How do we defeat the Islamic State (ISIS)? With a “counter-narrative.” Or so a key Obama administration official declared on Monday morning.
“In some ways, this is actually just a war of narratives,” White House Press Secretary Josh Earnest declared on MSNBC’s “Morning Joe.” He laid out two fronts in this war: the idea that ISIS is expanding territorially, and that America is going to war with all Muslims.
Before these remarks, Earnest first admitted on CNN that “We are in a fight with ISIS,” but he immediately added, “a narrative fight.”
Oy vey: Josh Earnest (CNN): "We are in a fight with ISIS — a narrative fight."
— Josh Kraushaar (@HotlineJosh) September 19, 2016
To his credit, Earnest laid out the military situation on the ground in Iraq and Syria. “More than 50 percent of the territory that ISIL had gained in Iraq has now been retaken by Iraqi forces. About 25 percent of the territory in Syria has been taken back. We’ve got intense pressure on their leadership, taking out two senior external ISIL plotters in the last couple of weeks,” the press secretary said, referring to the actual battlefield of the war. Even so, he emphasized the importance of such military events to the narrative, as opposed to the other way around.
“That counters the narrative that they’ve previously benefitted from of being an organization that was on the move,” Earnest explained. “Now they’re an organization that is on retreat because of the strategy that we’ve implemented.
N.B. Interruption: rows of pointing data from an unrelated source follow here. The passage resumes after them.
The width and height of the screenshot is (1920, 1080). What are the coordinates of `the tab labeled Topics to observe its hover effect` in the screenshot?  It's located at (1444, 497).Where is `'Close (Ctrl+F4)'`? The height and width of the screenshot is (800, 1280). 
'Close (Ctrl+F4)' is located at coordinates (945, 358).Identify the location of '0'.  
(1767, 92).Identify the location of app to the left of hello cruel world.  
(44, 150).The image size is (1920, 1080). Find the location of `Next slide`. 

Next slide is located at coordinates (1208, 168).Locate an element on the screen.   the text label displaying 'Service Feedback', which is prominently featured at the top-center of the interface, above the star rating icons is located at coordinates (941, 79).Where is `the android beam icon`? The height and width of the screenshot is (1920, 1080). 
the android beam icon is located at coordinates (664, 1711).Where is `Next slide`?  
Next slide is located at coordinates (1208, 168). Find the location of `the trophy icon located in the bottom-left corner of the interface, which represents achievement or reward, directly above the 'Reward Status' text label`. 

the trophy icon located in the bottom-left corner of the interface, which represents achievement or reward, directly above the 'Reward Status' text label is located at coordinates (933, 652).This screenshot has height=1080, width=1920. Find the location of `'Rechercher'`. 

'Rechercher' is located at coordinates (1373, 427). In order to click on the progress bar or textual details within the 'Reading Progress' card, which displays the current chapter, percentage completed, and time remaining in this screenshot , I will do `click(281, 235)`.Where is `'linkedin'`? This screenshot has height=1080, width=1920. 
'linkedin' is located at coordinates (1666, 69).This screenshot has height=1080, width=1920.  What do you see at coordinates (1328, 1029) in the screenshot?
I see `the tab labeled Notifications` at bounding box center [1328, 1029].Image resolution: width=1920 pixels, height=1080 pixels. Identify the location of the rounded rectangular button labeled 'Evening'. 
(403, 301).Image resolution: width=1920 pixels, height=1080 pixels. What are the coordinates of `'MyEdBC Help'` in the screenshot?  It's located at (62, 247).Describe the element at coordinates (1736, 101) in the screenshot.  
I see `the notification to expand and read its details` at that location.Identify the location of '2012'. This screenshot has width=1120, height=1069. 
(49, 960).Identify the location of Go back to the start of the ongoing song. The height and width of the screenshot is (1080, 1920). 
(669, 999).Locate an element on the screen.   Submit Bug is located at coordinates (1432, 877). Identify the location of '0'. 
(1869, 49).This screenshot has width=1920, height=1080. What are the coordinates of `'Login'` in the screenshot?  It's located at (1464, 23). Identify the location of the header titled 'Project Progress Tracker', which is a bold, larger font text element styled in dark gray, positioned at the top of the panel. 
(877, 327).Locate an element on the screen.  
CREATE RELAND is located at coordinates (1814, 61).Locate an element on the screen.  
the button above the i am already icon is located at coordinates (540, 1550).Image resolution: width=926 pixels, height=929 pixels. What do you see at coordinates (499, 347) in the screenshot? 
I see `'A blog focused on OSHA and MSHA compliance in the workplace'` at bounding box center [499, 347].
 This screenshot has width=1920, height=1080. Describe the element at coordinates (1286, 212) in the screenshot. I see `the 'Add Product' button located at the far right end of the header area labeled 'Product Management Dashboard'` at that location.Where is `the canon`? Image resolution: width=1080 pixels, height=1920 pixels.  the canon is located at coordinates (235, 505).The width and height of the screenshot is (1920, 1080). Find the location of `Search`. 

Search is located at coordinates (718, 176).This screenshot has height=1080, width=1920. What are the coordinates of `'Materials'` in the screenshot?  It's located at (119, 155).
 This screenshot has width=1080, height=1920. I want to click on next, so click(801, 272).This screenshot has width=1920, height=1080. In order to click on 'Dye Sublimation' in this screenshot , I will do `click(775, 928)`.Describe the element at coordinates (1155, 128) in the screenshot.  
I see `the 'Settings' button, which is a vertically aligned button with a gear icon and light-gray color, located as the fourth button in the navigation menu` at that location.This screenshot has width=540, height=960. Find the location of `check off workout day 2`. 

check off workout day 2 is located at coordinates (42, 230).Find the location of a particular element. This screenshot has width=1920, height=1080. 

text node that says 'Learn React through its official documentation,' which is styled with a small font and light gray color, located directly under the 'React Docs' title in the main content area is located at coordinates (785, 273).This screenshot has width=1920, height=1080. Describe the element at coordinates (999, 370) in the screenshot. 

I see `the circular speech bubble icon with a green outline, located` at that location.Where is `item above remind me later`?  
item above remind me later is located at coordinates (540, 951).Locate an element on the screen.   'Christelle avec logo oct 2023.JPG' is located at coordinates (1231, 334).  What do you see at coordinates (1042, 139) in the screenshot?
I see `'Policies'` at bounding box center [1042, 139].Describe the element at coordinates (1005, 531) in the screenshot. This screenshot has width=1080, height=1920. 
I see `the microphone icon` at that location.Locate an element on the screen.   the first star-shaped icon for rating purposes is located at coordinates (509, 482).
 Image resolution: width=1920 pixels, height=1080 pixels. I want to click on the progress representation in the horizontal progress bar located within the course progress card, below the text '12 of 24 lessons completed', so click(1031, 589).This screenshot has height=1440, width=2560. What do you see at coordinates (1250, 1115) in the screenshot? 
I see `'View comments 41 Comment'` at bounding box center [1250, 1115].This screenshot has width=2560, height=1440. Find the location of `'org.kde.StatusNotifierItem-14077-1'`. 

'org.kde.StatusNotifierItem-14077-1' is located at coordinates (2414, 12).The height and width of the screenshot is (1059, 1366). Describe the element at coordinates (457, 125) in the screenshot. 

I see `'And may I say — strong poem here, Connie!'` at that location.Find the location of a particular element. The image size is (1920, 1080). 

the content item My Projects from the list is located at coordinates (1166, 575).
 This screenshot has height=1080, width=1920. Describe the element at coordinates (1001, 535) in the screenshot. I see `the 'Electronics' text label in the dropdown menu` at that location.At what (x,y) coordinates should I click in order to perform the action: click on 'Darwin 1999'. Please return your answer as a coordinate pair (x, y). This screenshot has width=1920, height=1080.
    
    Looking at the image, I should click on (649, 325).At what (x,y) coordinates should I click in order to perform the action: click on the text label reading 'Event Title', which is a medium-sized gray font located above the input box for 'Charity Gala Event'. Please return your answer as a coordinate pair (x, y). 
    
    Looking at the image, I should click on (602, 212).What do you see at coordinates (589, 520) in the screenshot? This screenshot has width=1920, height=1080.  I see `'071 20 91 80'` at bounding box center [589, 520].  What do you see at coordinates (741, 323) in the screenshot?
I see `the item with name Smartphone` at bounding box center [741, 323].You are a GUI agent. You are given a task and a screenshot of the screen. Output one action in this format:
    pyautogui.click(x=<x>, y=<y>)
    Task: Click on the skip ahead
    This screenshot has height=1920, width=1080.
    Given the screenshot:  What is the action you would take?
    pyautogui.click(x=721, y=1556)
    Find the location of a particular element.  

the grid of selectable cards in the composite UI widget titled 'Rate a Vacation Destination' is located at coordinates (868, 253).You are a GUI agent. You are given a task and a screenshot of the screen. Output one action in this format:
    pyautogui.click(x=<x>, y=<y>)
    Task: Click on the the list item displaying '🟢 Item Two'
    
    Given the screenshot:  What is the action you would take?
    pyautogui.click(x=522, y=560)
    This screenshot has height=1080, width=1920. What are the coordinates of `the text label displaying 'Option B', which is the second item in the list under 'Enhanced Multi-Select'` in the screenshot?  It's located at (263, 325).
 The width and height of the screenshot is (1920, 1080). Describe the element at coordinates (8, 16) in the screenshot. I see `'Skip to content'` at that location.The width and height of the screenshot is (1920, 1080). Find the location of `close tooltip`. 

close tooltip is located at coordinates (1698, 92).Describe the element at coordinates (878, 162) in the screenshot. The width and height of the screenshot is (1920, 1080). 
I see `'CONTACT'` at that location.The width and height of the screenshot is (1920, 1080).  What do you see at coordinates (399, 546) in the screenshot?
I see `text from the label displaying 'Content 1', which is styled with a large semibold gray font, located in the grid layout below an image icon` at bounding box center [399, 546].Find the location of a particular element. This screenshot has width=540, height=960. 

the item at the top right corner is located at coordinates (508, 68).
That goes directly to their narrative.” Yes, it may weaken the ISIS narrative, but the organization still holds land in both countries, and it still inspires lone-wolf (and not-so-lone-wolf) terror attacks across the world.
Earnest laid out another narrative battle as well. “We also can’t give them the narrative victory of suggesting that every Muslim is responsible for this kind of terrorism,” the press secretary declared. “We can’t give into this narrative that ISIL wants to build up, that the United States is at war with Islam.”
Earnest insisted that such a narrative is “false, that is not true.” Then he pointed to the “distressing rhetoric” in the campaign, likely referring to Donald Trump’s attacks on radical Islamic terrorism.
Even Trump knows better than to suggest that all Muslims are terrorists, however. His remarks on the issue have been scattered, and his original proposal for immigration restrictions mentioned “a total and complete shutdown of Muslims entering the United States until our country’s representatives can figure out what is going on.”
The caveat “until our country’s representatives can figure out what is going on” was important, but in classic Trump fashion, the Republican nominee later explained that he only wished to shut down immigration from countries of terror concern. Indeed, a report last month estimated that 30,000 immigrants come from “countries of terrorist concern.” To be clear, not all people from such countries are terrorists, just as not all Muslims are terrorists. But it may very well be reasonable to try to shrink this wave of immigration.
Trump’s current policies do not blame all Muslims for terrorism, and the conservative insistence on naming the threat for what it is — “radical Islamic terror” — also does not imply that all Muslims are terrorists. This website has reported numerous times on patriotic Muslims like M. Zuhdi Jasser. Indeed, Jasser even argued that Obama’s denial of using the term “radical Islamic terror” actually insults peaceful Muslims and supports Jihadis.
The real irony of Earnest’s comments, however, is not that the denial of the term actually harms the people he intends to help, but rather that he made these comments as police officers were tracking down Ahmad Khan Rahami, a suspect allegedly behind the recent bombings in New York City and New Jersey. Does this instance of what seems awfully likely to have been a radical Islamic terror attack feed ISIS’s narrative that the U.S. is at war with Islam? Or is it rather that ISIS’s ideology is at war with us?